> Document segment
Cedar Springs United Methodist Church

140 S. Main St. | Cedar Springs

 

In early summer a Renaissance Faire comes to Morley Park for the weekend and people love to dress up like Robin Hood, King Arthur, wizards, gypsies and fairies. Many stories and legends are told and at times they are stretched a little to make them bigger than life. But are they really bigger than life? If we looked at the true story would it be greater than we could possibly imagine? The story of one man has been stretched to great grandeur, however his true story is a fantastic one of great faith, courage and loyalty. He was born at Kilpatrick, near Dumbarton, in Scotland, around the year 387. His early life was good, he was the son of Calphurnius, a prominent Roman military officer sent to rule Gaul (Briton), his mother was Conchessa, a woman of faith, and her father was part of the clergy.

His life changed abruptly when he was 16. It was then he was kidnapped by a raiding party and became a slave. As a slave he served as a shepherd for a pagan chief until he escaped six years later. During a time when many would lose faith his faith grew. He relates in his “Confessio” that during his captivity, while tending the flocks he prayed many times in the day. “The love of God and His fear increased in me more and more, and the faith grew in me, and the spirit was roused, so that, in a single day, I have said as many as a hundred prayers, and in the night nearly the same, so that whilst in the woods and on the mountain, even before the dawn, I was roused to prayer and felt no hurt from it, whether there was snow or ice or rain.” For six years he served as a slave, when he escaped and returned home he later saw a vision and was compelled to take Christ to those that had enslaved him. Can we imagine what the world would be like if we took Christ to everyone, even our enemies? Do we dare think what the world might be like if we prayed a hundred times each day and each night for Christ to bring peace and love to the world? Then he asked, “Let it begin with me.”

> Written tasks
1 - In the Cedar Springs church passage, which figures does it say people love to dress up as at the Renaissance Faire? List them all.
2 - Reproduce the Cedar Springs church passage word for word, starting at "In early summer" and ending at "of the clergy.".

> Data section
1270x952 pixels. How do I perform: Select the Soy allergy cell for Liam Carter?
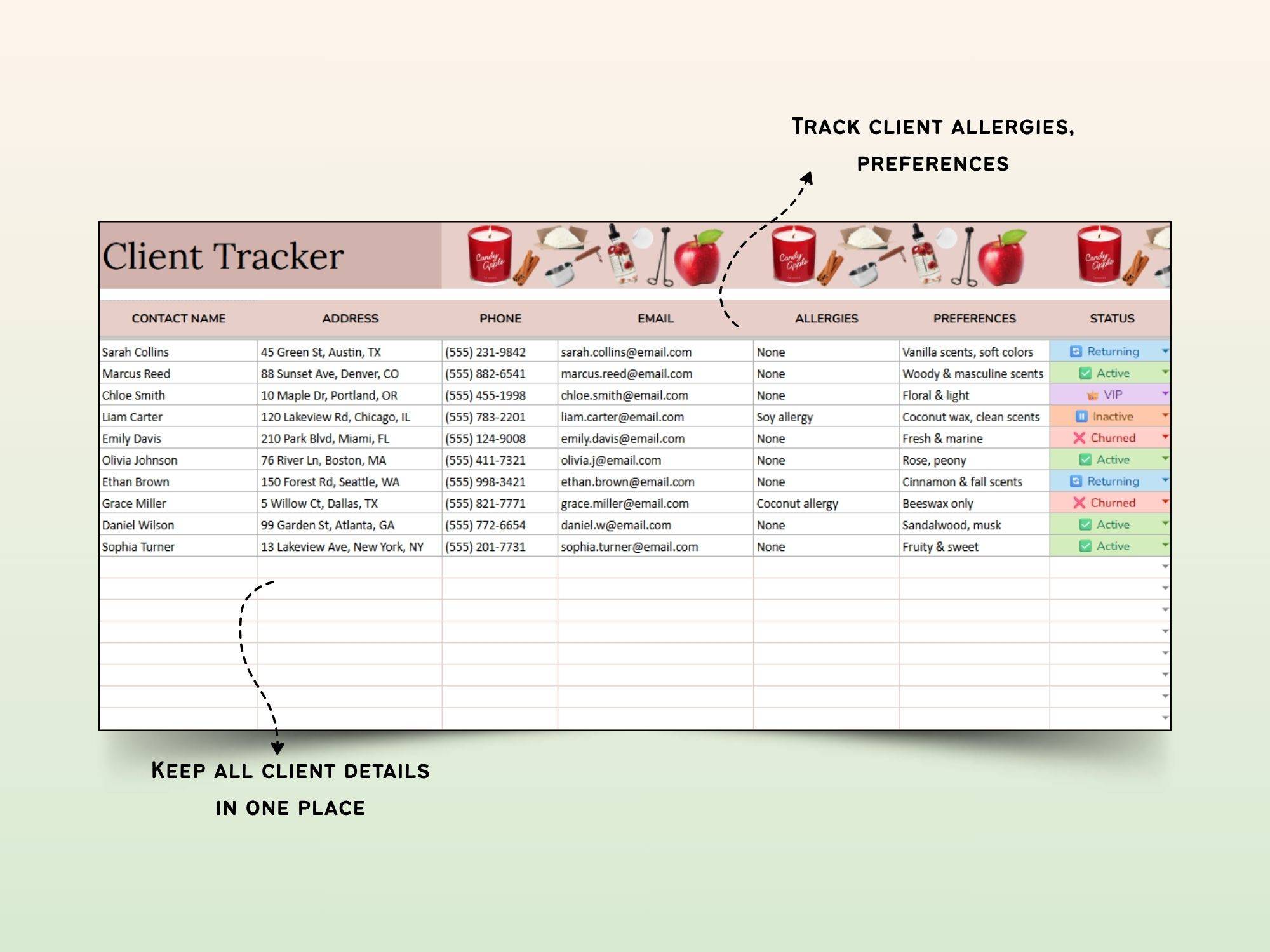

> Complete answers
1 - Robin Hood, King Arthur, wizards, gypsies, fairies

2 -
In early summer a Renaissance Faire comes to Morley Park for the weekend and people love to dress up like Robin Hood, King Arthur, wizards, gypsies and fairies. Many stories and legends are told and at times they are stretched a little to make them bigger than life. But are they really bigger than life? If we looked at the true story would it be greater than we could possibly imagine? The story of one man has been stretched to great grandeur, however his true story is a fantastic one of great faith, courage and loyalty. He was born at Kilpatrick, near Dumbarton, in Scotland, around the year 387. His early life was good, he was the son of Calphurnius, a prominent Roman military officer sent to rule Gaul (Briton), his mother was Conchessa, a woman of faith, and her father was part of the clergy.